→ DESCRIPTION OF THE TASK: Below are records; the lines starting at the one with "Image resolution: width=264" and ending at the one with "This screenshot has width=518, height=346." must be reproduced exactly, both included. Pictures must not appear.

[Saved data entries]
______
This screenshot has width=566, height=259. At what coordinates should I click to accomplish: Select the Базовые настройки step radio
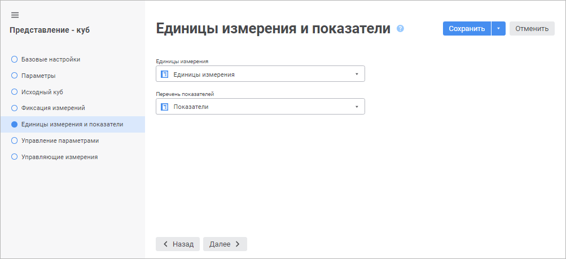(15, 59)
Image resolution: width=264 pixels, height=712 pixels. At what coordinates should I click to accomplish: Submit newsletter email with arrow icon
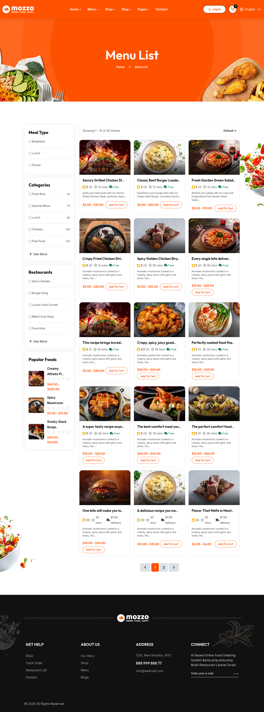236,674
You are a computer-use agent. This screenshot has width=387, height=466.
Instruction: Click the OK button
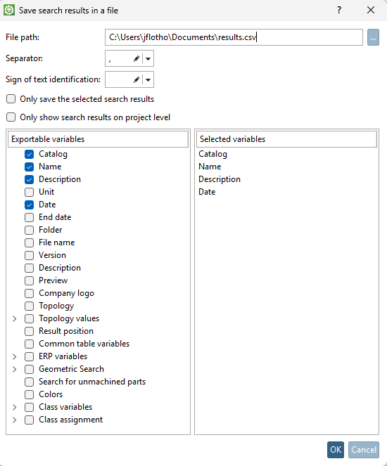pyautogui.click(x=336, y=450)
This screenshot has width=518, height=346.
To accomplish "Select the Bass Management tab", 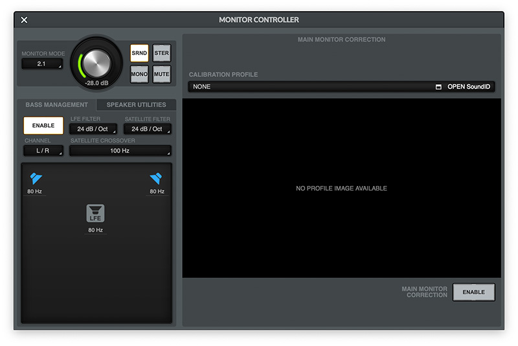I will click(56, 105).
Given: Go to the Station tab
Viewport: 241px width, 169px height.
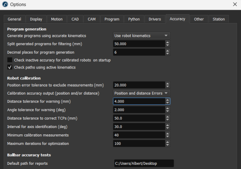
______
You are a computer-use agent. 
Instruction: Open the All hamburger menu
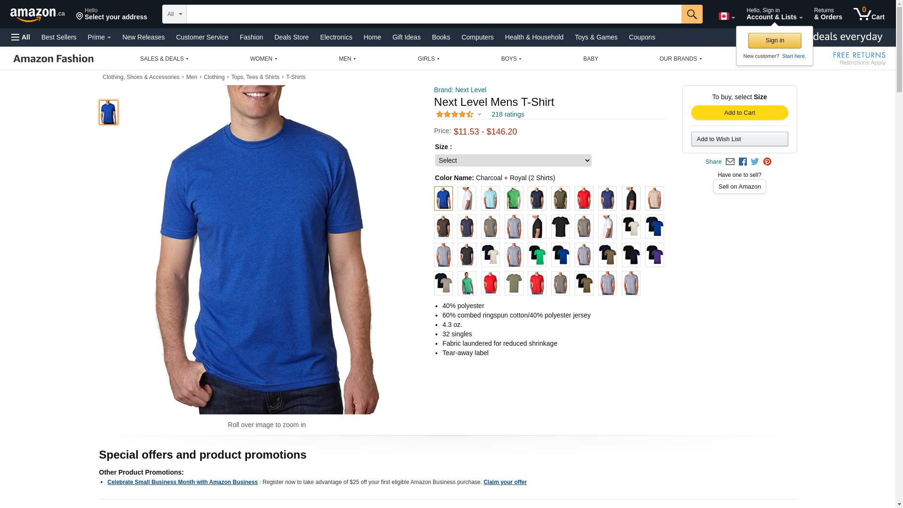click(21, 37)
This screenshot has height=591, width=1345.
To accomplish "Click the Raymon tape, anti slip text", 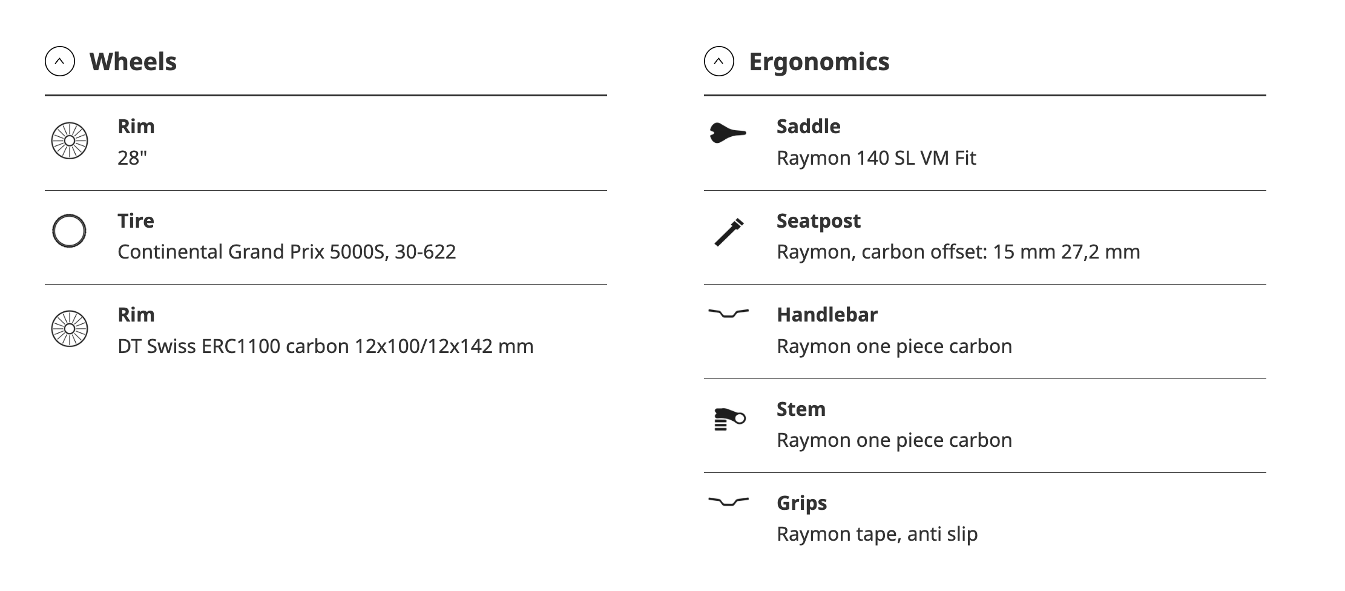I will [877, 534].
______
→ SOLUTION TO THIS TASK:
Image resolution: width=264 pixels, height=712 pixels. At what coordinates should I click to accomplish: Submit newsletter email with arrow icon
236,674
You are a computer-use agent. This screenshot has width=387, height=466.
Instruction: Click the OK button
pyautogui.click(x=336, y=450)
This screenshot has width=518, height=346.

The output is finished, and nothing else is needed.